Sent from my iPhone using Tapatalk Pro


----------



## jennera

We are new to fountain pens and had a request from a potential customer for a fountain pen with a fine tip.

The two kits we are going to try are Classic Elite 2 and the New Series.  Would it be possible to replace the nib on the nib housing of these kits one of the 6 mm Jowo fine tip nibs?  

I'm not sure the correct terms for the different components and am trying to learn.  I would like to know options before I start ordering things and trying to pull the nibs out of things incorrectly.  If I find out the customer is experienced in changing the nibs and this is possible, then I will probably order the nib and have him teach me to change it.

Thanks!


----------



## chrisk

A tutorial (by Roy Robaldo) one can find in the library for changing nibs: https://www.youtube.com/watch?v=fZLJKkn3FOU


----------



## jennera

chrisk said:


> A tutorial (by Roy Robaldo) one can find in the library for changing nibs: https://www.youtube.com/watch?v=fZLJKkn3FOU


Super! I just finished reading a couple of the tutorials in PDF from the library that answered many questions and concerns.

Thanks for the link to the video!

Sent from my SAMSUNG-SM-G890A using Tapatalk


----------



## Dieseldoc

*Fountian Pen nibs*

What is the preference for use the   
Bock or  Jowo nib.
What about the size  #5 or #6.

Getting stared in making kit-less FP.

Thanks for the  guidance.

Charlie


----------



## duncsuss

Dieseldoc said:


> What is the preference for use the
> Bock or  Jowo nib.
> What about the size  #5 or #6.
> 
> Getting stared in making kit-less FP.
> 
> Thanks for the  guidance.
> 
> Charlie



#5 or #6 comes down to customer preference -- some like a smaller pen that looks better with a smaller nib, some like a larger pen that looks better with a larger nib.

Most of the pens I make now are #6 -- but I sometimes get a request for #5.

Pick one and run with it for a while.

Same goes for JoWo versus Bock -- just pick one and go with it until a customer asks you to make the other (and is willing to pay enough for the pen that you recoup the cost of the tap on it).


----------



## More4dan

My limited experience with both nib manufacturers, I prefer the JOWO over the Bock. When tuned they both are great but the last few Bock nibs have required the most time to get to write correctly with ink feeding issues.
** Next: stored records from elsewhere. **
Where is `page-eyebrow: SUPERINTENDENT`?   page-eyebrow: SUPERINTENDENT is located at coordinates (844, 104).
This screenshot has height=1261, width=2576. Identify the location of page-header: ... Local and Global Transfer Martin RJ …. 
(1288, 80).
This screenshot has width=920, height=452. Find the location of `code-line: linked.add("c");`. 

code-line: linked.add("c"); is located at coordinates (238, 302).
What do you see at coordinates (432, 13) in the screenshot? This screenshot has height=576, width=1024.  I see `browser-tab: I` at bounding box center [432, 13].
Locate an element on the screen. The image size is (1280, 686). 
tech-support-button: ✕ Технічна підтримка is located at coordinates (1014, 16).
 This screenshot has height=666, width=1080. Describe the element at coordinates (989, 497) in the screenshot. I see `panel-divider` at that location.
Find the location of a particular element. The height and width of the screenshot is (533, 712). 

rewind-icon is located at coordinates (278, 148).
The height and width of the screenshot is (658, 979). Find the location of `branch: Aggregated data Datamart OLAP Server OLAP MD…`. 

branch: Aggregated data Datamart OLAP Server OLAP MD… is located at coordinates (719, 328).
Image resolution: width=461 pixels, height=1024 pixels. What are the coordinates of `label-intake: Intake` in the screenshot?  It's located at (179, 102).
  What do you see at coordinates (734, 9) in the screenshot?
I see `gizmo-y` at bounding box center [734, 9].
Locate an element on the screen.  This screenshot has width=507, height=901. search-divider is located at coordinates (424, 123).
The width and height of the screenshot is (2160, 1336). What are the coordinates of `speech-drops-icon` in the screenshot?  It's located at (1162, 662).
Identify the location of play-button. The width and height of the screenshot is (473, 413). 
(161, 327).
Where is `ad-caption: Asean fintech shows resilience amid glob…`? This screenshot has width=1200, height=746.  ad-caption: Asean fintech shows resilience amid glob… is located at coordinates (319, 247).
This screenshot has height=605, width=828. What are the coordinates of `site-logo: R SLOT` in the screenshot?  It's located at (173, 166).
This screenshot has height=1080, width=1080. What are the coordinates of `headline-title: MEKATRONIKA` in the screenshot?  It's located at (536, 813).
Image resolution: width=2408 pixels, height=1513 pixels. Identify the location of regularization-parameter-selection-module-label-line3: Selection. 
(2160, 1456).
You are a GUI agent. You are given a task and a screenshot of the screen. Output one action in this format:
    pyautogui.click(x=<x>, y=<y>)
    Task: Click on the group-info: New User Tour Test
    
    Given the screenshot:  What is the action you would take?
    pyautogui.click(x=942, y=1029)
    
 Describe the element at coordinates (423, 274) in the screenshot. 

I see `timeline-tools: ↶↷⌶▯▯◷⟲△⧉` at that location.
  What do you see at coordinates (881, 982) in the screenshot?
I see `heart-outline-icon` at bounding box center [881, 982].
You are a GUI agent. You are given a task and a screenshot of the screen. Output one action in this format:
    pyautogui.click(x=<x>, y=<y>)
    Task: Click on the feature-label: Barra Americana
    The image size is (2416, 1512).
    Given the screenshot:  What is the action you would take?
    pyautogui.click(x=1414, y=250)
The Bock#5 feed is also longer than the JOWO requiring a longer section and cap. The JOWO #5 thread I believe is also the same as the Schmidt feeds and rollerball converter.  


Sent from my iPad using Penturners.org mobile app


----------



## Pierre---

#5 or #6 is a matter of personal preference. Usually, my clients prefer #6, don't know why. 
Jowo or Bock is also a matter of personal user preference, both are German and ten times better than the Chinese IPG. Plating choice is larger at Jowo's, and 18k nibs are cheaper.  As a maker, my experience is that Bock often needs adjustments, and Jowo more rarely does.


----------



## corgicoupe

Mr Vic said:


> A lot of the newer kits are a #6 these days. Craft Supply USA has few selections for #5 and #6 nibs and Goulet Pens has a range of #6 for nib size and finish. Ernie over at Beartooth Woods has a lot of different nib section compatible with current kits so you can make a roller ball into a fountain pen. There are some other sites that escape me at the moment. Will post when I remember them.
> 
> https://www.gouletpens.com/replacement-nibs/c/294
> 
> https://www.woodturnerscatalog.com/search?term=nib
> 
> Bear Tooth Woods - Refills / Nibs / Ink Pumps
> 
> Legal disclaimer. . . I'm not associated with any of these vendors nor can I be held liable for how much you spend upon perusing their site.





Pierre--- said:


> #5 or #6 is a matter of personal preference. Usually, my clients prefer #6, don't know why.
> Jowo or Bock is also a matter of personal user preference, both are German and ten times better than the Chinese IPG. Plating choice is larger at Jowo's, and 18k nibs are cheaper.  As a maker, my experience is that Bock often needs adjustments, and Jowo more rarely does.



I don't sell, but rather give them to family and friends. I've made several of the Jr Gents from Craft Supply and purchased a Fine nib to replace the Middle on one I kept for myself, but I don't know who makes their nibs.

I prefer the Lazerlinez kits because they are stainless steel, made in USA,  and I've met Constant, who makes the components. He orders the nibs and converters from Schmidt.


----------